Although not credited as a writer on the episode, it was writer and producer Frank Renzulli who hatched the idea that Tony would spot and kill a Mob rat who is in witness protection.

The college locations and the Maine scenes in "College" were actually filmed in rural New Jersey. The college exteriors are located at Drew University in Madison, New Jersey.

==Reception and accolades==
===Critical response===
The episode was rated as the best of the series by publications such as Time magazine and Entertainment Weekly. It was ranked second overall on TV Guides list of "Top 100 Episodes of All Time".

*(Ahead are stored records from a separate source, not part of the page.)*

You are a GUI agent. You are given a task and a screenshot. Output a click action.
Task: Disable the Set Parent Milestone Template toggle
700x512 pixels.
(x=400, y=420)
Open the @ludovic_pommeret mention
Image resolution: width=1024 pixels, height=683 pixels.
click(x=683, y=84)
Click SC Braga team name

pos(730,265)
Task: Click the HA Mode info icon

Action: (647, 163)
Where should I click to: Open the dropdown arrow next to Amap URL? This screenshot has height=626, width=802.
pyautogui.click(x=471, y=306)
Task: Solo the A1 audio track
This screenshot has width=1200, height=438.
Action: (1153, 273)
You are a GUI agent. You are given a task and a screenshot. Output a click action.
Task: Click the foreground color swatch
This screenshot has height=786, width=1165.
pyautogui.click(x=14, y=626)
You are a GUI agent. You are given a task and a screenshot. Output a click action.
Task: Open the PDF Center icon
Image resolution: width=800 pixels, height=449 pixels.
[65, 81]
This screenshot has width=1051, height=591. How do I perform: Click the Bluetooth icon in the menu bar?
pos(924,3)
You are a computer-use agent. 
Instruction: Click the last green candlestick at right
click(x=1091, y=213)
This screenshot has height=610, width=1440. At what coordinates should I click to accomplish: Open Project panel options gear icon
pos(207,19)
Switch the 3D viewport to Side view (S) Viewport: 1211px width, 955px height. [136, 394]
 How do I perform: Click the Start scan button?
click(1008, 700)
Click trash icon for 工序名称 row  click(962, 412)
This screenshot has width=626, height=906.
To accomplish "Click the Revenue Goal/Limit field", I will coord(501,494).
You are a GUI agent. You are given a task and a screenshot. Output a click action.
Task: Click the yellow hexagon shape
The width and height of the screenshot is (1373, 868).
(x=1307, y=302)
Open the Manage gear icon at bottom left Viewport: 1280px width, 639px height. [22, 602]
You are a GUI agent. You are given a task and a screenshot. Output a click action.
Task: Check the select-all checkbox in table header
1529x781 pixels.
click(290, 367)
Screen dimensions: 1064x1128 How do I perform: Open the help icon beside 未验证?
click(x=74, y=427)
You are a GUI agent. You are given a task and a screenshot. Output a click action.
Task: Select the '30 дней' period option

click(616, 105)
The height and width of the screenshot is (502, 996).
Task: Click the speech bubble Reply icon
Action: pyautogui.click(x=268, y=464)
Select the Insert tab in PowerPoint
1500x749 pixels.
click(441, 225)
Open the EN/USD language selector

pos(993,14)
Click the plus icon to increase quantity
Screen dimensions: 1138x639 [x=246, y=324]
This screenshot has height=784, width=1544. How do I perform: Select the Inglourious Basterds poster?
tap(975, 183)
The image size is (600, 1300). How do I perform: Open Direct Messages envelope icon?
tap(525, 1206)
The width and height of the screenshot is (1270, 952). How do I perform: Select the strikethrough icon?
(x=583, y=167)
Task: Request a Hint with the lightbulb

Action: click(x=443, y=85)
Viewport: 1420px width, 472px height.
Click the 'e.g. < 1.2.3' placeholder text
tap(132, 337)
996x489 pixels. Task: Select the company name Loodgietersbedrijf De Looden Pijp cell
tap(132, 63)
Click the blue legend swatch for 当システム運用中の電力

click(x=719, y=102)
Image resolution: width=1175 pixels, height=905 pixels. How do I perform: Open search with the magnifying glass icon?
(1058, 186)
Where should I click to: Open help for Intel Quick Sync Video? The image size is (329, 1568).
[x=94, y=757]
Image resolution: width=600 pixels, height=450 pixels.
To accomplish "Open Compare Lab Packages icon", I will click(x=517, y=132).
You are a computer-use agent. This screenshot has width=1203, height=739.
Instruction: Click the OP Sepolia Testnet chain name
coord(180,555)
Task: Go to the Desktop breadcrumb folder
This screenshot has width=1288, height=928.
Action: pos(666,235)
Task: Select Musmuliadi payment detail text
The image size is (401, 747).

Emily St. James retrospectively wrote that "the genius of the episode is that the storyline blends almost every aspect of the show's world so completely that it feels like a natural thing we're watching, not really a story being told." St. James also praised the cinematography, which included cross-cutting and point-of-view shots, as "very effective at putting us in the headspace of both Febby and Tony as they slowly stalk each other", and lauded the episode as "a strangely funny, incredibly tense meditation on what it means to choose the easy path every single time."

Alan Sepinwall praised Chase's use of "only two stories so he could let them both play out in exhaustive, powerful detail", and wrote that the shot of Tony "staring wistfully up at a group of flying ducks, again standing in for the feelings of family and peace that seem to remain forever beyond his grasp – is ... stunning."

===Awards and nominations===
James Manos Jr. and David Chase won a Primetime Emmy Award for Outstanding Writing for a Drama Series for their work on this episode. Edie Falco received her first Primetime Emmy Award nomination and win for Outstanding Lead Actress in a Drama Series for her performance as Carmela in this episode.